The liquid reagent module 10 may be processed by selectively compressing one or more of the blisters to completely or partially collapse the blister to displace the fluid therefrom. Instruments adapted to process the liquid reagent module 10, or other devices with deformable fluid vessels, include mechanical actuators, e.g., typically pneumatically or electromechanically actuated, constructed and arranged to apply collapsing pressure to the blister(s). Typically, such actuator(s) is(are) disposed and are moved transversely to the plane of the module 10—for example, if module 10 were oriented horizontally within an instrument, actuators may be provided vertically above and/or below the module 10 and would be actuated to move vertically, in a direction generally normal to the plane of the module. The liquid reagent module 10 may be processed in an instrument in which the module 10 is placed into a slot or other low profile chamber for processing. In such a slot, or low profile chamber, providing actuators or other devices that are oriented vertically above and/or below the module 10 and/or move in a vertical direction may not be practical. The pneumatic and/or electromechanical devices for effecting movement of such actuators require space above and/or below the module's substrate, space that may not be available in a slotted or other low profile instrument.

Accordingly, a need exists for methods, systems, and/or apparatus for effecting movement of an actuator for collapsing a vessel within a low profile component space of an instrument.

SUMMARY OF THE INVENTION

Aspects of the invention are embodied in an apparatus for processing a fluid module including a collapsible vessel supported on a planar substrate by applying a force compressing the vessel against the substrate. The apparatus comprises a first actuator component configured to be movable in a first direction that is generally parallel to the plane of the substrate, a second actuator component configured to be movable in a second direction having a component that is generally normal to the plane of the substrate, and a motion conversion mechanism coupling the first actuator component with the second actuator component and constructed and arranged to convert movement of the first actuator component in the first direction into movement of the second actuator component in the second direction.

According to further aspects of the invention, the first actuator component comprises an actuator plate configured to be movable in the first direction and including a cam follower element, the second actuator component comprises a platen configured to be movable in the second direction, and the motion conversion mechanism comprises a cam body having a cam surface. The cam body is coupled to the platen and is configured such that the cam follower element of the actuator plate engages the cam surface of the cam body as the actuator plate moves in the first direction thereby causing movement of the cam body that results in movement of the platen in the second direction.

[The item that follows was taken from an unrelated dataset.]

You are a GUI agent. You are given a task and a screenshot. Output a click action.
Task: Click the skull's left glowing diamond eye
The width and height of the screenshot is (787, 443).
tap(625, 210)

According to further aspects of the invention, the cam follower element of the actuator plate comprises a roller configured to rotate about an axis of rotation that is parallel to the actuator plate and normal to the first direction, the motion conversion mechanism further comprises a chassis, and the cam body is pivotally attached at one portion thereof to the chassis and at another portion thereof to the platen.

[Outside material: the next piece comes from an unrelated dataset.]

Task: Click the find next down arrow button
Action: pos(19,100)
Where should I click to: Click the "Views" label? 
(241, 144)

According to further aspects of the invention, the cam surface of the cam body comprises an initial flat portion and a convexly-curved portion, and movement of the roller from the initial flat portion to the convexly-curved portion causes the movement of the cam body that results in movement of the platen in the second direction.

According to further aspects of the invention, the first actuator component comprises a cam rail configured to be movable in the first direction, the second actuator component comprises a platen configured to be movable in the second direction, and the motion conversion mechanism comprises a cam surface and a cam follower coupling the cam rail to the platen and configured to convert motion of the cam rail in the first direction into movement of the platen in the second direction.

According to further aspects of the invention, the cam surface comprises a cam profile slot formed in the cam rail, and the cam follower comprises a follower element coupling the platen to the cam profile slot such that movement of the cam rail in the first direction causes movement of the cam follower within the cam profile slot that results in the movement of the platen in the second direction.

Further aspects of the invention are embodied in an apparatus for displacing fluid from a fluid container. The fluid container includes a first vessel and a second vessel connected or connectable to the first vessel and including a sealing partition preventing fluid flow from the second vessel, and the fluid container further includes an opening device configured to be contacted with the sealing partition to open the sealing partition and permit fluid flow from the second vessel. The apparatus comprises a first actuator configured to be movable with respect to the first vessel to compress the first vessel and displace fluid contents thereof and a second actuator movable with respect to the opening device and configured to contact the opening device and cause the opening device to open the sealing partition, The second actuator is releasably coupled to the first actuator such that the second actuator moves with the first actuator until the second actuator contacts the opening device and causes the opening device to open the sealing partition, after which the second actuator is released from the first actuator and the first actuator moves independently of the second actuator to displace fluid from the first vessel.

Further aspects of the invention are embodied in a fluid container comprising a first vessel, a second vessel connected or connectable to the first vessel, a sealing partition preventing fluid flow from the second vessel, and a spherical opening element initially supported within the second vessel by the sealing partition and configured to be contacted with the sealing partition to open the sealing partition and permit fluid flow from the second vessel.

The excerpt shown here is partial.